Think about that diversity, and now think about what that means for visibility: I need to know even more precisely what’s in my supply chain. What is on my demand side, what’s on my supply side? If I have finished goods, are they already allocated to someone or are they free to go somewhere else? How flexible can I be when it comes to a change in demand? If I don’t have a full view of my network, in a way, I’m just making half-baked decisions that are based on a certain amount of variables without knowing the others. I don’t know what the impact will be.
Alan Amling, VP Corporate Strategy, UPS Supply Chain Solutions: Let me tell you about the importance of 3D printing, specifically in the automotive space. There are two really key use cases that fall right into automotive. One is the kind of low-hanging fruit of parts. Parts are an issue not only availability but inventory. You think about the inventory that we hold in parts especially for out-of-production models. When you have a vehicle where you don’t have the molds or the tooling, and you run out of parts and you have to recreate that, that’s extremely expensive. So companies load up on inventory as these models go out of production. But that contributes to the over $10tr worth of inventory that we have globally across all industries.
The other case that’s really, really interesting is around parts that are 3D-native, that are designed for 3D, that take advantage of strength-to-weight ratios.
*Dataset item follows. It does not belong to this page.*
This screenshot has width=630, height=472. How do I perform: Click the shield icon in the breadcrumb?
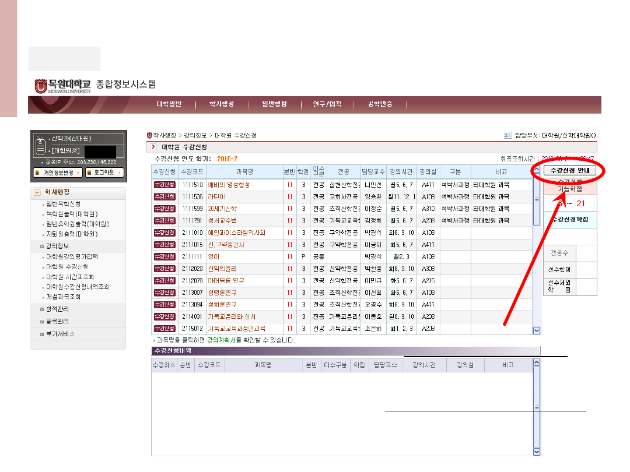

Can I make a lighter part for a vehicle that’s stronger, that lowers that vehicle’s weight, which reduces fuel consumption — that uses less power, even if it’s electric? Today and into the future, taking advantage of those properties, that’s going to become a big driver of 3D printing as well.
Brian Bourke, VP Marketing, Seko Logistics: Traditionally, our customers in the automotive space have been more concerned about U.S. distribution, just-in-time manufacturing and logistics support — and NAFTA considerations: Mexico and Canada and cross-border trade. But more and more today we’re seeing inquiries about Asia and about Europe, especially consideration with the Brexit in the U.K., and all the implications related to the demand for a global TMS.
These are some of the trends we’re seeing. But I think the biggest and most interesting one is, years ago, the automobile sector was the leader in really innovating and designing some pretty amazing supply chain models and solutions. They invented just in time, for example. But where I think it’s becoming more interesting is that the computers and hardware going into automotive today are more powerful, in some cases, than your desktop of five years ago. So the supply chains of the automotive industry and the tier one and tier two suppliers are actually beginning to mirror the supply chains of the high-tech industry. You’re even seeing centers of excellence and innovation in the high-tech sector now opening up in Detroit, and that’s an interesting trend.
Dave Halsema, Vice President, MacroPoint: It used to be the automotive industry usually relied on asset-based carriers to move all their product. Because in the automotive world, if product doesn’t get to where it needs to be in time, it can shut down a line, which is hundreds of thousands of dollars. But as carrier capacity restrictions have hit everybody, they've had to go out and look at more third-party logistics organizations or freight brokers to be able to meet those needs. And to be able to get that business from those automotive folks, they have to have things in place that allow them to not do business as normal. The old check calls — “I’ll find out where the driver is” — won’t work today. Now they want to know the predictive analytics that say, “We know where this truck is every hour, we know it’s going to hit the deadline that the auto lines are wanting.”
Without that, you’re never going to get the business.